マッサたち、橋をわたる
マッサとブルー、ガーベラ隊長、ディール、タータさん、フレイオ、そしてボルドンの一行は、いよいよ、魔法でかくされていた透明な橋をわたって《死の谷》を越えることになった。
でも、
『ブルルルルッ! こわい!』
「確かに……こりゃあ、ちょっと、心臓によくねえな。」
「うわあ、何だか、お腹の底が、ぞーっとしますねえ!」
ちょっと橋の上にのってみたみんなは、口々にそう言って、すぐに戻ってきてしまった。
みんなが、ぞーっとするのも、無理はない。
魔法がかかった橋は、氷よりも、ガラスよりも透明に見えるから、その上に立つと、《死の谷》の不気味な霧が、はるか下のほうで渦をまいているのが、はっきりと見える。
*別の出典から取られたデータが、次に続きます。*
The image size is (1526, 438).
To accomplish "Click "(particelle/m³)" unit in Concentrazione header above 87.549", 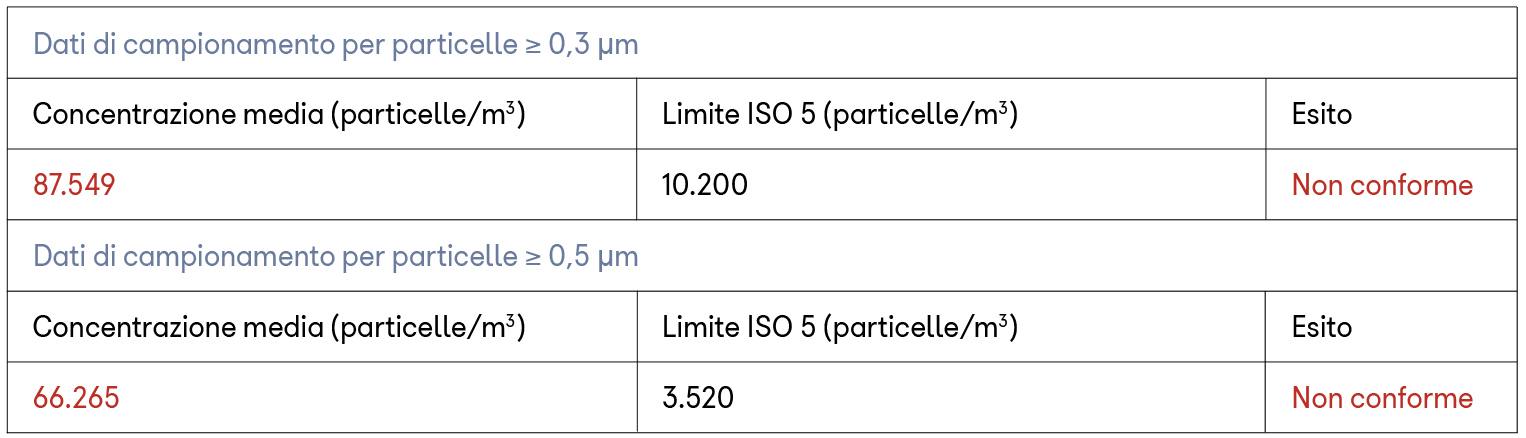I will click(428, 115).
まるで、自分が、何もない空中に浮かんでいるような感じがして、すっごく怖いんだ。
「マッサは、怖くないんですか?」
と、ふしぎそうにきいたタータさんに、
「うん、ぼくは、いざとなったら、空を飛ぶ魔法が使えるし、高いところに慣れてるから。」
と、マッサが答えて、
「あーあ、いいよなあ、翼がなくても、空が飛べるやつは。」
と、ディールがうらやましがった。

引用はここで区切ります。